Mutual fund investors have the right to vote on a number of
fundamental issues, such as fund mergers, fee changes, mandate
changes, etc. The old rule stated that, for instance, if CI Harbour
fund wanted to change its fee structure, CI Canadian Balanced
Portfolio would have taken all of the votes for units it holds, and
passed them through to unitholders of CI Canadian Balanced Portfolio.
Regulators considered the manager of the top fund to be in a position
of conflict when bottom funds held votes. This rule, however, has
changed.
New rules
The new rule with respect to voting on issues of bottom funds is a
little confusing and, frankly, less investor-friendly. The new rules
allow the manager of the top fund to vote on issues pertaining to
bottom funds. The only exception to this is when the manager of the
top and bottom funds are affiliated, related, or the same.

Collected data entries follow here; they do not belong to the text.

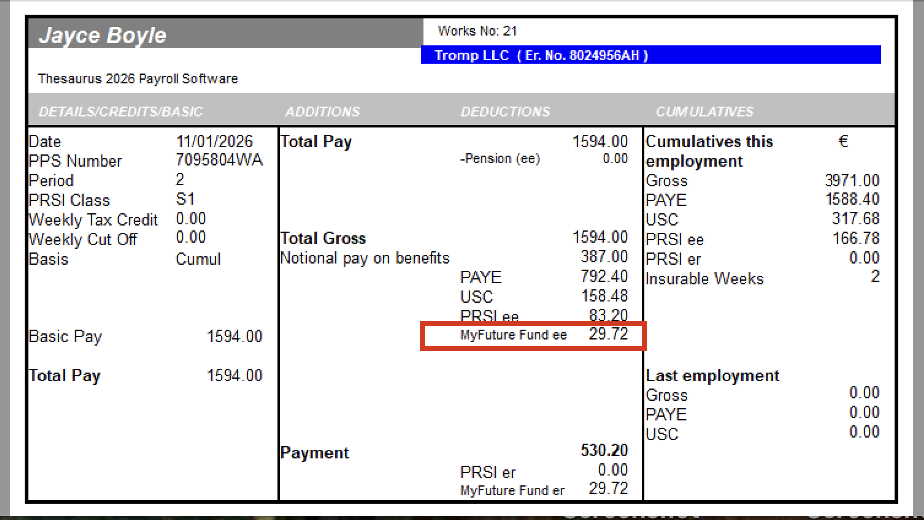
Task: Select the Basic Pay amount 1594.00
Action: [x=234, y=337]
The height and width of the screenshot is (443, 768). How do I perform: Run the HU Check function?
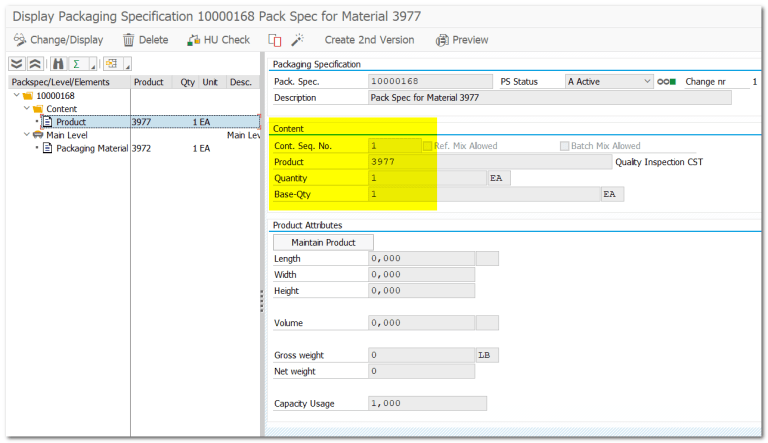(218, 40)
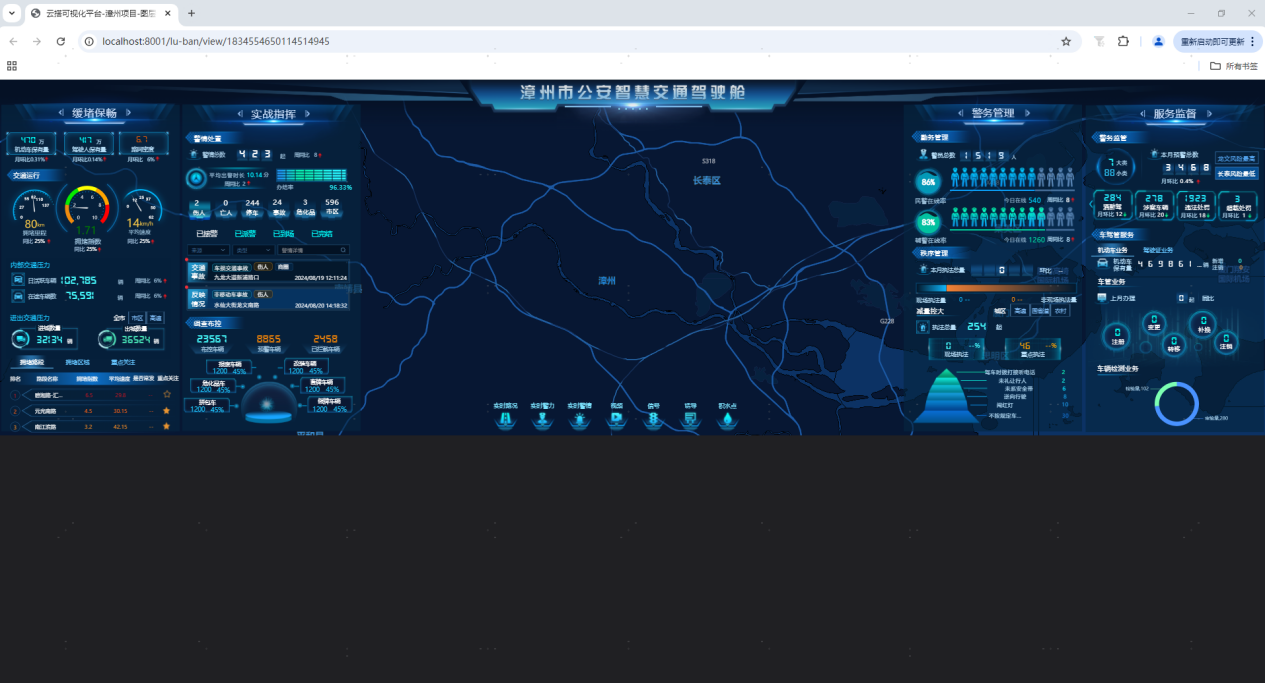Image resolution: width=1265 pixels, height=683 pixels.
Task: Toggle the 城区 filter under 秩序管理
Action: (999, 311)
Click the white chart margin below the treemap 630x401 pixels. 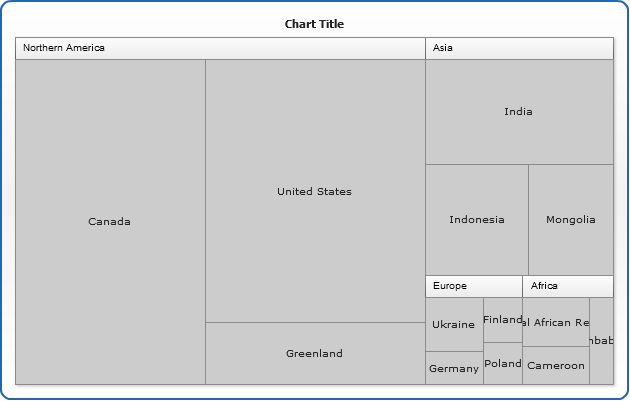point(314,390)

In such instances, the new rule states that the manager of the top
fund has two options: a) pass through votes to the unitholders of the
top fund (as the old rule mandated) or b) to simply abstain from
voting.
Implications
Managers of top funds voting on issues pertaining to bottom funds
were, prior to the new rules, considered to be in a position of
conflict. The proposed rule change implies they no longer feel that
way. I maintain that the new rules expose managers to a greater level
of potential conflict. Basically, fund managers must vote shares held
in a mutual fund's portfolio in the best interests of unitholders of
that fund.
Suppose that a fund proposes to introduce a higher management fee. All
unitholders of the fund have a right (and are given the opportunity)
to vote for or against the proposal. Suppose also that the fund is a
holding in a related FoF product - i.e. a related top fund.
While the general rule dictates that managers must vote against the
proposal, the manager is clearly in a position of conflict given the
relation between top and bottom fund. Under the old rule, the manager
of the top fund would have no choice but to pass through the votes to
fund unitholders.
Under the new rule, however, the manager could simply abstain from
voting and choose not to pass the votes through to
unitholders. Abstaining from voting a significant number of shares
will simply cause an important decision to be decided by a relative
minority of unitholders. That's hardly a neutral impact.
The industry strongly supported this rule change given the cost of
"passing through" votes and the relative passivity of fund
unitholders. However, isn' t protecting our clients about further
education and empowerment? As the saying goes, "if it ain't broke,
don't fix it".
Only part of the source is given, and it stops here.